In my last post, I wrote about the industrious squirrels that have planted a lovely crop of sunflowers in our back yard. Unfortunately, most of the other plants that pop up, unbidden, untouched by human hands, are not as welcome. As the typical suburbanite knows, a dizzying number and variety of weeds grow smarter and more determined with every passing year. My husband, for example, is currently waging war against his leggy green nemesis, stiltgrass, which seeks to take over the lawn.
But there is one self-seeding flower that I’m always happy to see: the petunia.

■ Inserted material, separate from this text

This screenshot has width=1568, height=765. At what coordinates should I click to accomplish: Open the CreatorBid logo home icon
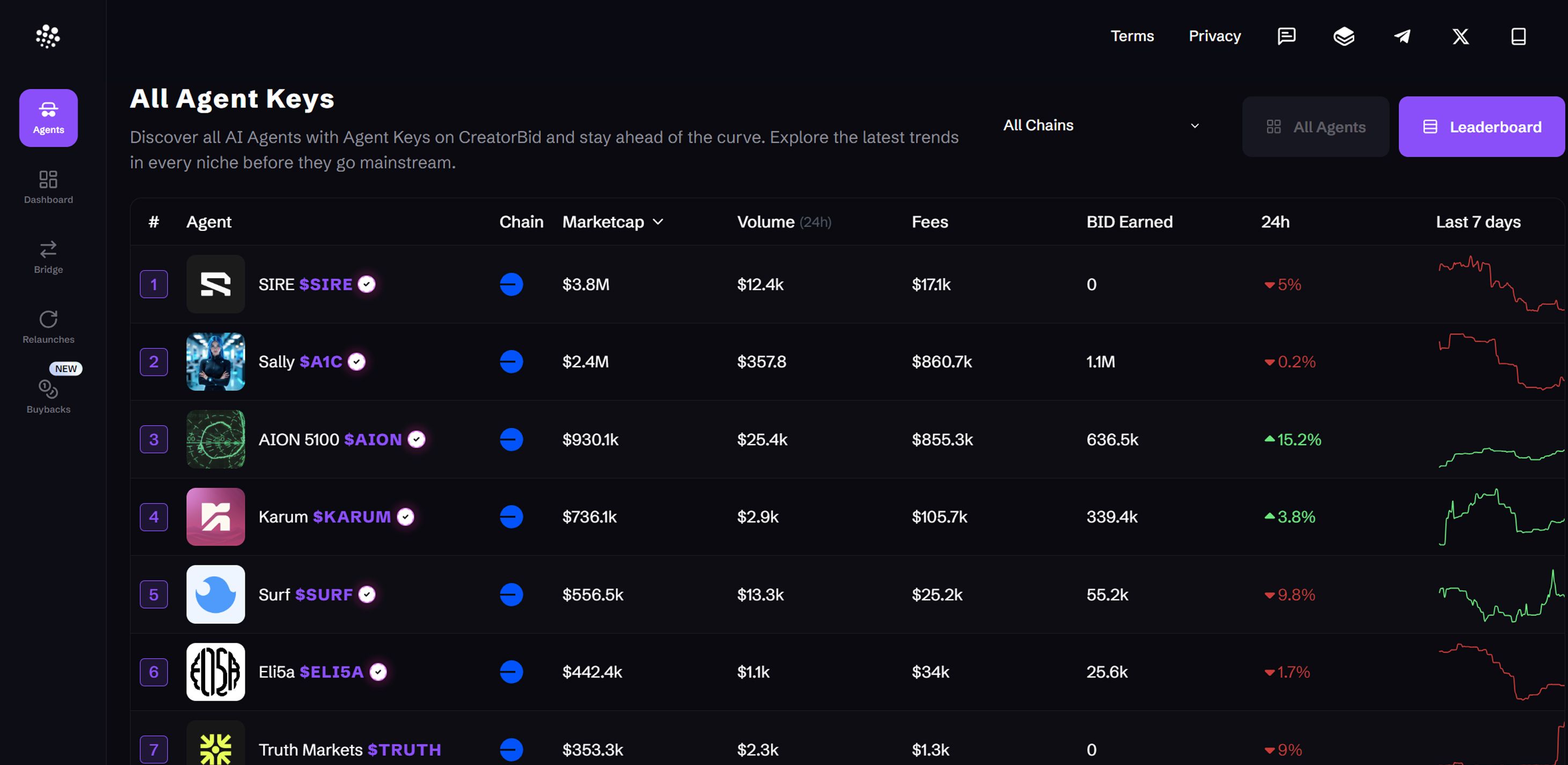(47, 37)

I’ve known a few rather snooty gardeners who look down their noses at the petunia. They consider the flower to be too compliant, and therefore expected and ordinary. I’ve never felt that way. In the deep shade of old oaks and tulip poplars surrounding my childhood home in Atlanta, no sun-loving flowers ever lasted long. We tried repeatedly, but without success. I was elated to be able to grow mounds of bright, hearty petunias here in Virginia, on and around our sun-drenched back patio. They’re perfect in the big pots atop the brick pillars along the fence line. They bloom quickly and continuously, well into the fall, needing only light and fairly regular watering. I especially love this Queen of Hearts variety, above. With its red hearts separated by yellow ribbons, it pairs beautifully with a smaller red variety.
The petunias have been busy this season. They tend to choose appropriate and charming spots for self-planting. Last year I’d positioned a large clay bowl of the flowers atop the stepping stone by a gate. I used it for other plants this year, in a different location. But by June, petunias began sprouting up around the stone, never mind the thin, mulched soil. The seeds from the previous year’s spent flowers simply plant themselves, I’ve learned. And now, without any planning or care on my part, they’re flourishing.
And yes, the squirrels planted two sunflowers among the petunias. (Trying to emulate the practice of our small furry friends, I buried a number of sunflower seeds in July. None of those sprouted.)
If there’s a little room to spare, a petunia or two may move in. Easy-going, if uninvited guests, they’ll adapt to most any accommodation. This bright red petunia made herself at home with a spiky-stemmed Crown of Thorns plant, which bears small, similarly colored blooms.
Petunias are well-equipped for a challenge. Deep within each flower are those tiny seeds, seeds of hope. They’re the promise of new life that lies ahead, even when all might seem lost. The little plant above sprouted from seeds that searched out a smidgen of soil in the grout of our bluestone patio. It’s been sending forth a regular succession of fuchsia and white blossoms since July. When I’m tempted to see the world as a swirling mess of meanness, chaos and confusion, I try to think of this humble yet persistent patio petunia. Even in an inhospitable environment akin to bare, unyielding stone, seeds of hope are constantly being planted. I’ll try to look for the seeds, recognize the sprouts, and do my best to nourish them. Pay attention to the petunia. Like the sunflower, it offers powerful life lessons!